Tra i prodotti tech più venduti dello scorso 2020 ci sono gli Airpods Pro di Apple.

In questo articolo vediamo quali sono le diverse tipologie, con le rispettive caratteristiche, di cuffie e auricolari presenti in commercio per aiutarti nella scelta del modello giusto per le tue esigenze.

Cuffie e auricolari

Quelle che comunemente definiamo cuffie e auricolari si possono dividere in due macro gruppi, a seconda della forma e del carico acustico.

In base alla forma abbiamo:

  1. Auricolari Ear-Buds
  2. Auricolari In-Ear
  3. Cuffie sovraurali On-Ear
  4. Cuffie circumaurali Over-Ear

Le cuffie auricolari sono quelle più piccole presenti sul mercato e vengono utilizzate, principalmente, con smartphone e con gli altri dispositivi mobili.

Non hanno una elevatissima qualità audio, ma sono una soluzione interessante se hai bisogno di praticità, soprattutto se ti muovi molto durante le comunicazioni.

Tipologie di auricolari e cuffie secondo la forma

Auricolari Ear-Buds

Questo tipo di auricolari sono quelli standard che vengono appoggiati all’ingresso del canale uditivo.

I maggiori difetti che possono avere gli auricolari Ear-Buds sono:

  • lo scarso isolamento dall’ambiente esterno;
  • la poca ergonomicità, infatti si muovono molto e rischiano di cadere e rompersi.

Esistono anche in versione true wireless, grazie a questo sistema i due auricolari sono indipendenti e le onde radio vengono trasportate (grazie al bluetooth) sui due canali differenti (auricolare destro e sinistro). In questo modo non viene compromessa la qualità audio.

Auricolari In-Ear

Questi auricolari vengono inseriti completamente dentro il canale uditivo. Il più delle volte sono dotati di coperture in silicone o, nei modelli di gamma superiore, in memory foam.

Le principali caratteristiche di questo tipo auricolari sono:

  • maggiore stabilità e quindi minor rischio di cadute e di rotture;
  • elevato isolamento dai rumori esterni
  • migliore riproduzione dei bassi con una resa migliore di tutto il suon in generale

Anche in questo caso ne esiste una versione true wireless.

Cuffie sovraurali On-Ear

Queste cuffie vanno appoggiate sul padiglione auricolare, ma senza che venga avvolto completamente.

Questo tipo di prodotto è altamente consigliato per quelle persone che hanno bisogno di cuffie portatili, ma che garantiscano un’elevata qualità del suono.

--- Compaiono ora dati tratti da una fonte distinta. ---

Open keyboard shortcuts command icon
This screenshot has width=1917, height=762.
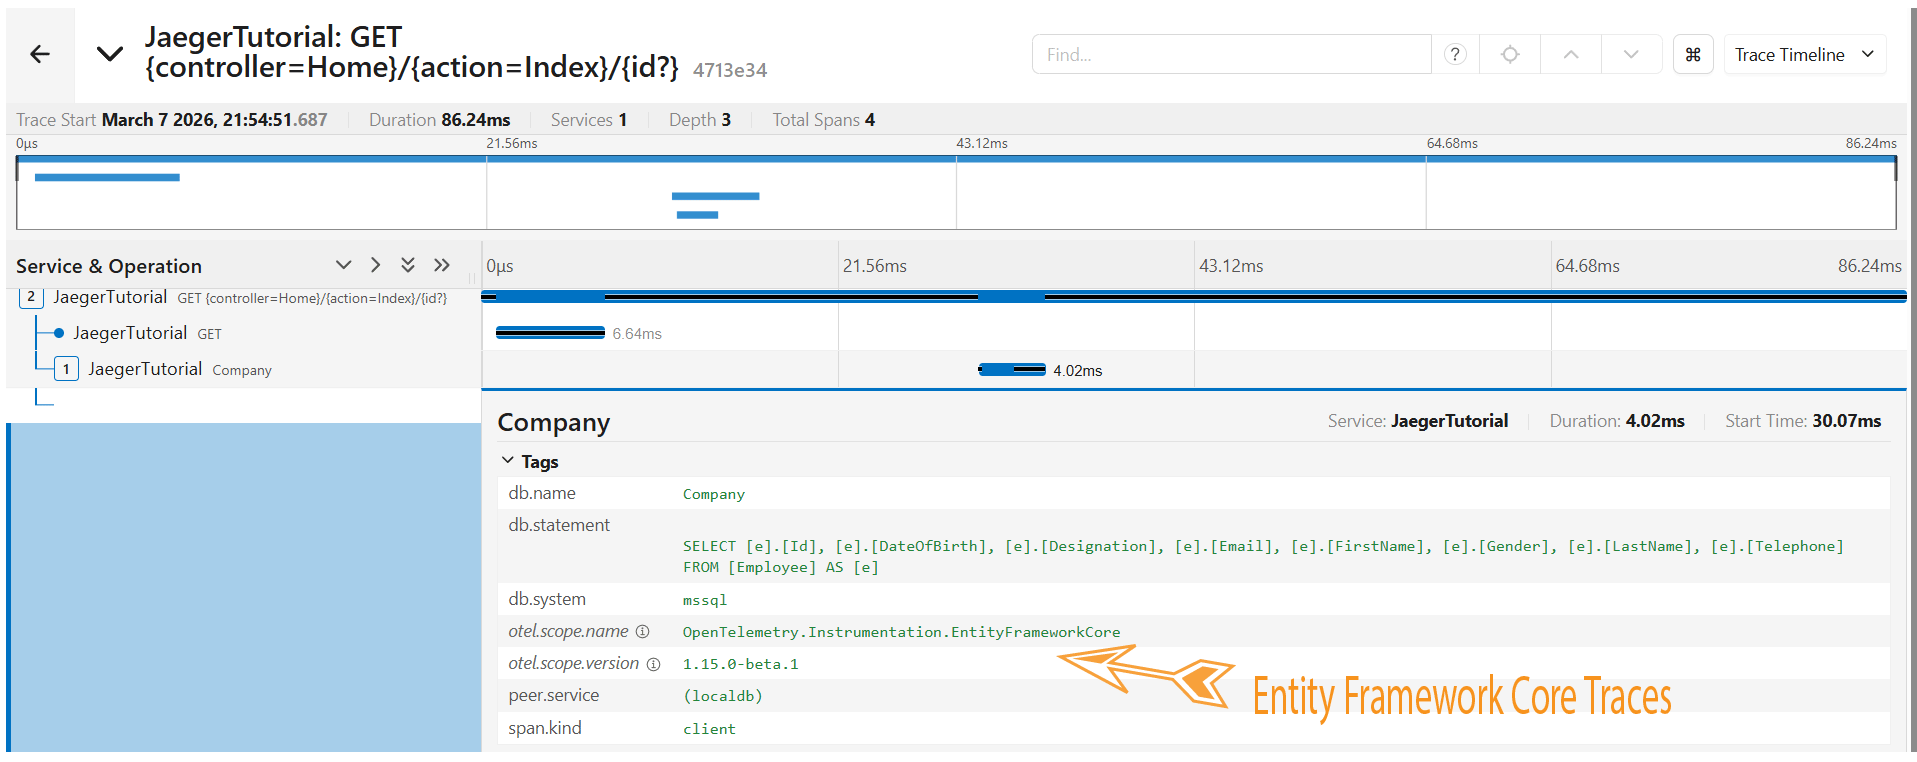[1693, 55]
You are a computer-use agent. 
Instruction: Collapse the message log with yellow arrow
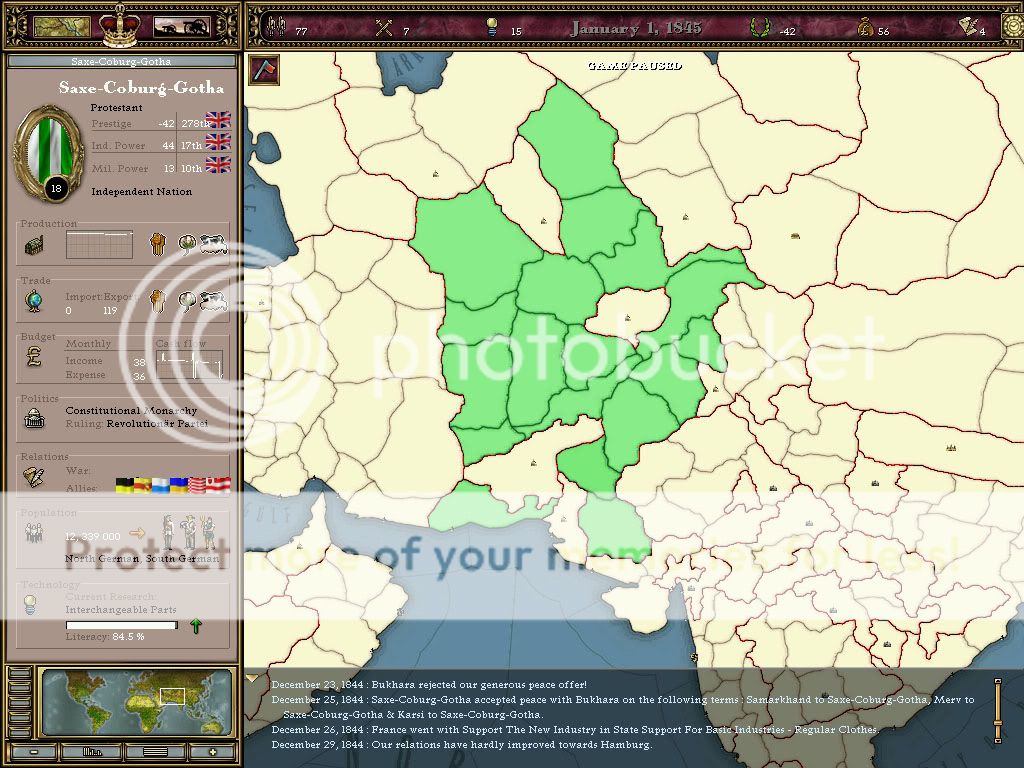[x=251, y=679]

Il peso è relativamente leggero, anche se possono sembrare ingombranti a prima vista, e ne esistono anche modelli pieghevoli che possono essere facilmente trasportati ovunque.

Uno degli aspetti negativi, sicuramente quello più fastidioso, è che in caso se ne faccia un uso prolungato nel tempo ci può essere il rischio che l’orecchio si surriscaldi.

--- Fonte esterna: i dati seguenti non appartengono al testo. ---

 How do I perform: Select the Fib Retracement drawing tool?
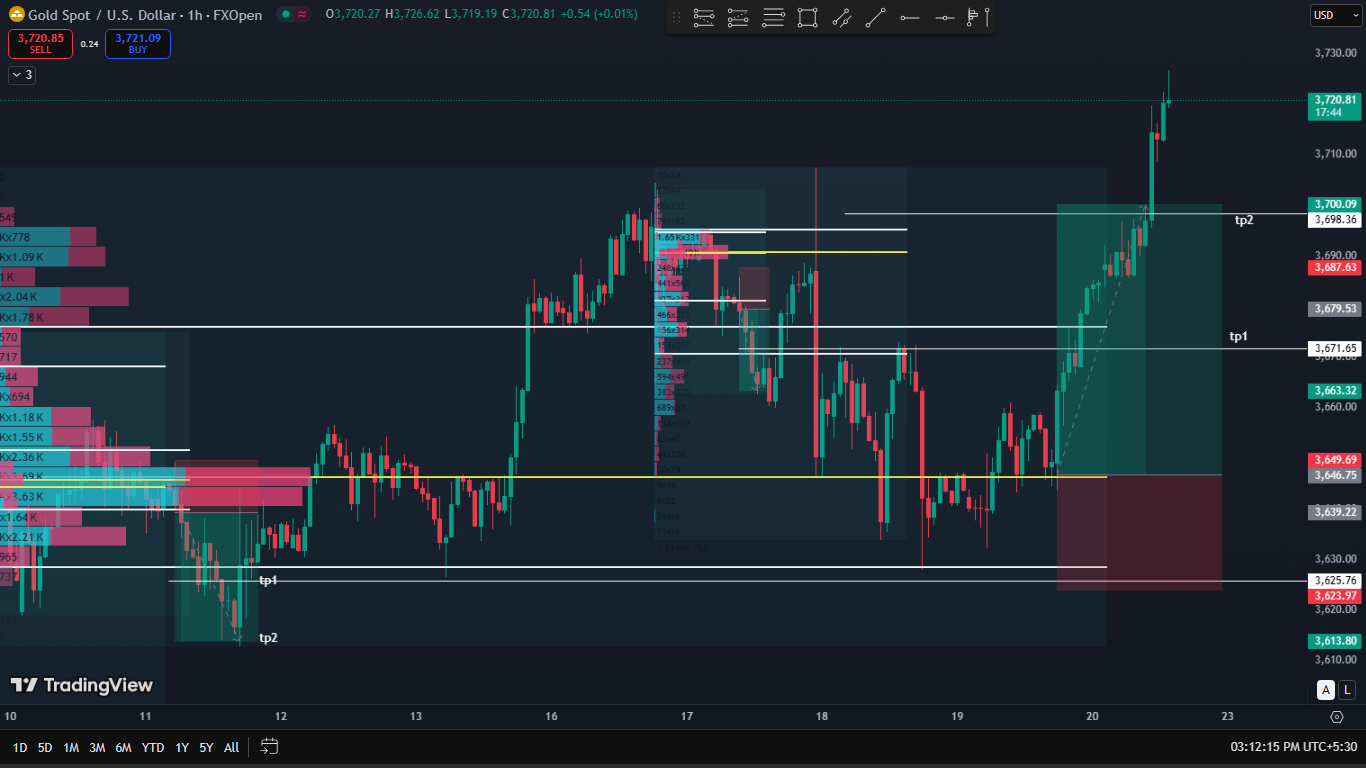(704, 17)
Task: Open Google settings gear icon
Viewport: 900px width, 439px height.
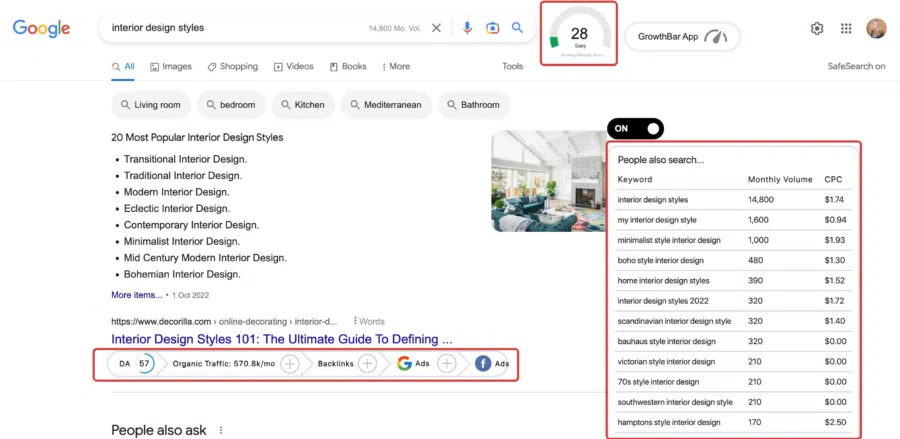Action: click(817, 29)
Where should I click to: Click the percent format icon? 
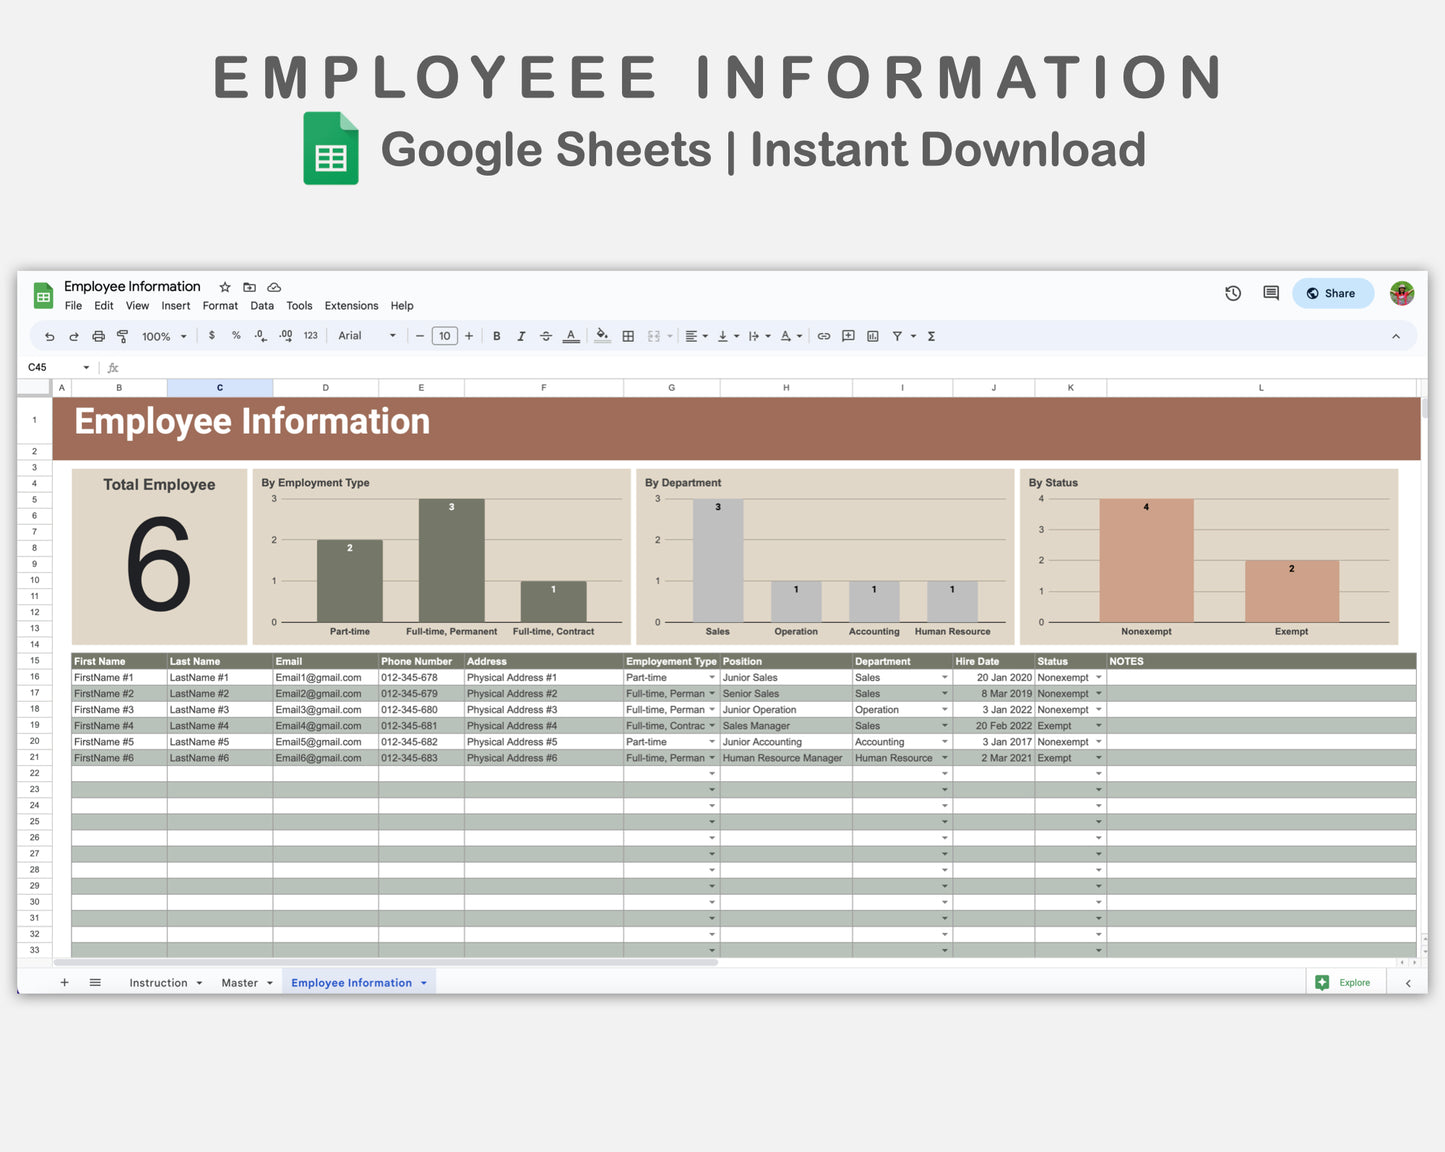[x=236, y=336]
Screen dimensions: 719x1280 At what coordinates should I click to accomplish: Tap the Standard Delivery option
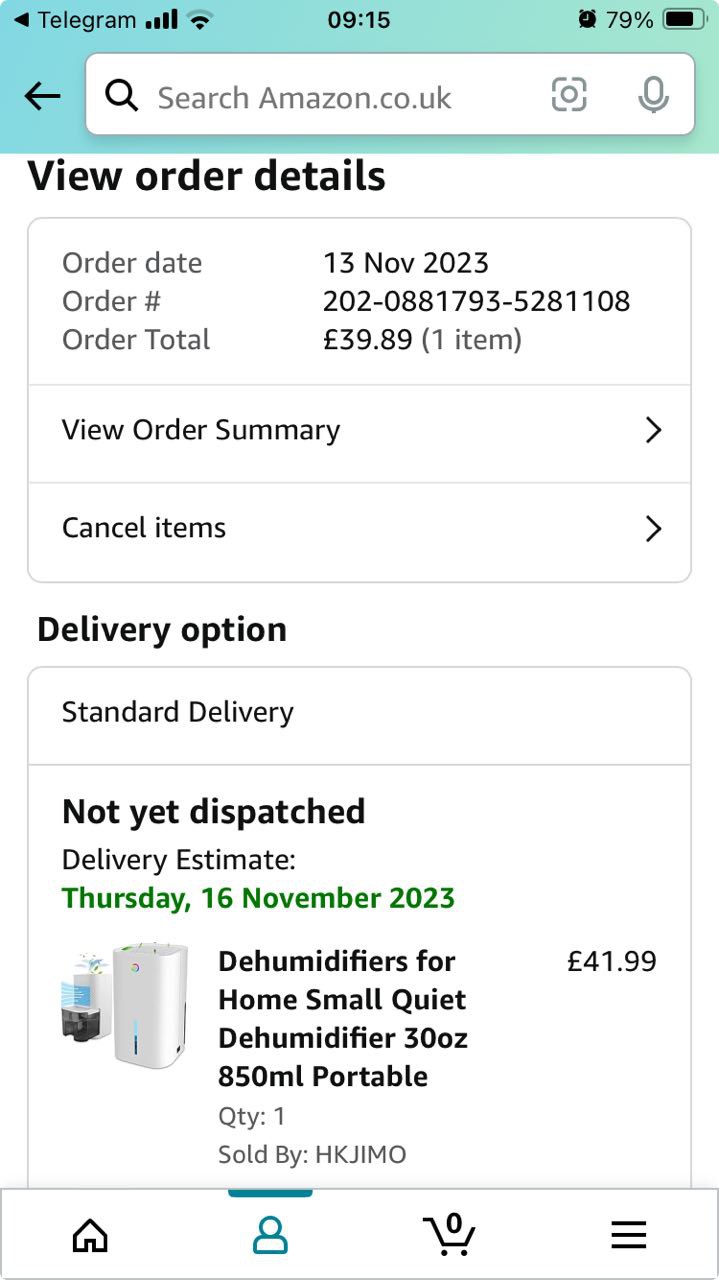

Cuffie circumaurali Over-Ear 

Grazie a queste cuffie l’orecchio è completamente isolato, visto che si indossano coprendo e circondando interamente il padiglione auricolare.

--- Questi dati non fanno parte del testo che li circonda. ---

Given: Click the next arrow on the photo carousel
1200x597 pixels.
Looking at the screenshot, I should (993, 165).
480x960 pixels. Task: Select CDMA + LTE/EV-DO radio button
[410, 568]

In questo caso la qualità del suono è tra le migliori delle varie tipologie di cuffie e auricolari. Questo prodotto è l’ideale per coloro che necessitano di ottime prestazioni audio.

L’imbottitura permette all’orecchio di distanziare leggermente gli altoparlanti dall’orecchio. Il suono prodotto da queste cuffie ha un’ottima profondità ed è, generalmente, più stabile e controllato.

Tipologie di auricolarie cuffie secondo il carico acustico

Dividendo le cuffie a seconda del proprio carico acustico le possiamo dividere in tre categorie: cuffie chiuse, aperte e semiaperte.

Cuffie chiuse

Questi tipi di cuffie hanno la parte esteriore degli altoparlanti chiusa.

Questo le maggiormente isolate dall’esterno e garantisce una minore dispersione del suono.

Il loro utilizzo è consigliato per chi deve lavorare o ascoltare musica in ambienti dove non si deve disturbare o in ambienti rumorosi. Uno degli aspetti negativi, di cui tenere conto, è la scarsa areazione che può infastidire nel caso di un uso prolungato delle cuffie.

Cuffia aperta

Queste cuffie non hanno chiusure all’esterno. Ne consegue uno scarso isolamento e quindi sono maggiormente consigliate per essere utilizzate in ambiente e contesti tranquilli.

Vanno bene per l’uso domestico, soprattutto se volete una riproduzione ad alta fedeltà grazie al vostro impianto stereo. Da molti sono considerate come le migliori cuffie per questo motivo.

Cuffia semi-aperta

Queste cuffie sono un compromesso tra quelle aperte e le chiuse. Generalmente garantiscono una buona qualità audio.